Wednesday, November 8, 2023

Water can evaporate with just light, no heat, says surprising study

This makes so much sense and fits other obscure observations.  not least that thermodynamics may not properly explain all that humid air.

i am also sure this wreaks our theoretical climate models as well.  Then again, the ocean is a giant heat sink and sets its own standards in terms of hte atmosphere.

we are back to knowing nothing of course.  This means that the atmosphere does not draw water as we expect, but actually depends on mixing.  And if the water is warm, we expand the warm air bubble as well to induce tropical depressions that belp block the sun light and to carry off the moisture build up.

Water can evaporate with just light, no heat, says surprising study

October 31, 2023

A surprising new study suggests that light alone can evaporate water without heat – and even do so more efficiently

Contrary to what we all learned in elementary school science class, it turns out that heat may not be necessary to make water evaporate. Scientists at MIT have made the surprising discovery that light alone can evaporate water, and is even more efficient at it than heat. The finding could improve our understanding of natural phenomena or boost desalination systems.

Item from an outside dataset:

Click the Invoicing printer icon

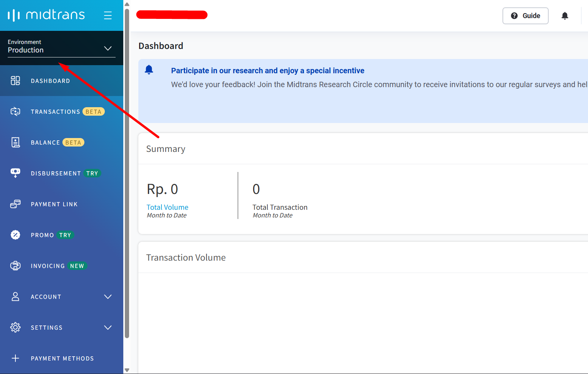click(15, 266)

Evaporation occurs when water molecules near the surface of the liquid absorb enough energy to escape into the air above as a gas – water vapor. Generally, heat is the energy source, and in the case of Earth’s water cycle, that heat comes primarily from sunlight.

But in the last few years, different teams of scientists have noticed discrepancies in their experiments concerning water held in hydrogels. Water appeared to be evaporating at much higher rates than should be possible based on the amount of heat it was exposed to, sometimes tripling the theoretical maximum rate.

So for the new study, scientists at MIT set out to investigate what might be happening. After a few basic experiments, they suspected that light itself was causing the excess evaporation. The idea is surprising because water doesn’t really absorb light – hence why you can see through it to a decent depth if it’s clean.

[ What wave lenght?? arclein  BLUE? ]

To really check their hypothesis, the scientists placed a hydrogel sample in a container on a scale, exposed it to different wavelengths of light in sequence, and measured the amount of mass it lost over time to evaporation. The equipment was carefully controlled and the lights shielded to prevent any heat being introduced to the system and messing with the results.

And sure enough, the water was evaporating at rates much higher than the thermal limit should allow. The degree of evaporation seemed to vary based on the wavelengths of light, peaking at a wavelength of green light. This dependence on color adds evidence that it’s not related to heat.

Water being evaporated out of a hydrogel under green light, which was found to be the peak wavelength

Next, the researchers repeated the experiment in the dark, using electricity to apply the same amount of heat to the hydrogel as in the light experiment. The rate of water evaporation remained well within the thermal limit, and far below that achieved with light exposure.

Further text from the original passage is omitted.